A Million Ways to Die in the West
- Emma Simmonds
- 2 June 2014
Family Guy and Ted creator Seth MacFarlane stars in this cowboy comedy-cum-vanity project
Seth MacFarlane comes out from behind the teddy bear to take centre stage in this misjudged effort. The writer-director-producer is also the flesh-and-blood star of a film that has the stench of a vanity project, a work of eye-watering indulgence that conspicuously follows the box office bonanza that was Ted. If you've seen the trailer you've seen the best gags.
Arizona, 1882. MacFarlane plays Albert Stark – a modern man who, as we're shown (and shown and shown), was born into the wrong time. He's a horribly untalented sheep farmer who finds life on the frontier a never-ending nightmare. When his girlfriend (Amanda Seyfried) dumps him for a twirly moustached schmuck (Neil Patrick Harris), a mysterious newcomer (Charlize Theron) promises to help him in his efforts to win her back. Little does he know that he's being assisted by – and falling for – the wife of an infamous outlaw (Liam Neeson).
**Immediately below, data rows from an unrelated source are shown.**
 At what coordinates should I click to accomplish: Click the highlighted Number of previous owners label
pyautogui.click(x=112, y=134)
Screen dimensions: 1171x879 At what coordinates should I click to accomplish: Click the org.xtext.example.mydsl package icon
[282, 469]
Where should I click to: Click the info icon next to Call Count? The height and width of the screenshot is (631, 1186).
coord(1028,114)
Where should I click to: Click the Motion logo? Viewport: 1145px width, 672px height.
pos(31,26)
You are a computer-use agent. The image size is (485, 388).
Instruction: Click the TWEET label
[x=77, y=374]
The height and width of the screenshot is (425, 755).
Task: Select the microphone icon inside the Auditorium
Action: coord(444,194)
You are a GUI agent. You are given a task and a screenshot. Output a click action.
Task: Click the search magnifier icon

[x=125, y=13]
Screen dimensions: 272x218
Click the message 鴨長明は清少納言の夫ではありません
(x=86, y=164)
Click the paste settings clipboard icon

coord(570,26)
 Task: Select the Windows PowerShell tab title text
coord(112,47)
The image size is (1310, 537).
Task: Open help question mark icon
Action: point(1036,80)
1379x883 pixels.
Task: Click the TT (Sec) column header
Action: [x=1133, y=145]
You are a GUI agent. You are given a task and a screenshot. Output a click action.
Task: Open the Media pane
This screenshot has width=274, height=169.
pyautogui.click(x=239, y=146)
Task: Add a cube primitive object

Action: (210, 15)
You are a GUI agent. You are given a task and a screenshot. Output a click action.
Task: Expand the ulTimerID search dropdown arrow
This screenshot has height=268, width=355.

During the first third the jokes come thick and fast, even if the laughs don't always follow. And then it dries up. Unsportingly, the talented cast are sidelined in thankless roles, allowing MacFarlane to do his thing. There's the sense that Theron should be grateful that she gets to occasionally play along with the humour and shoot guns. Giovanni Ribisi and Sarah Silverman, who play Albert's friends, have one (drawn out) gag between them. They're lucky – Seyfried barely has a line.
A Million Ways to Die in the West is like an overstretched Oscar skit with MacFarlane showcasing his stand-up routine against a Wild West backdrop and a clutch of cringing cameos. MacFarlane is exposed at the fore and, although he can undoubtedly deliver a line, he's an inexpressive actor. If ninety percent of acting is reacting then he only gives ten percent of a performance.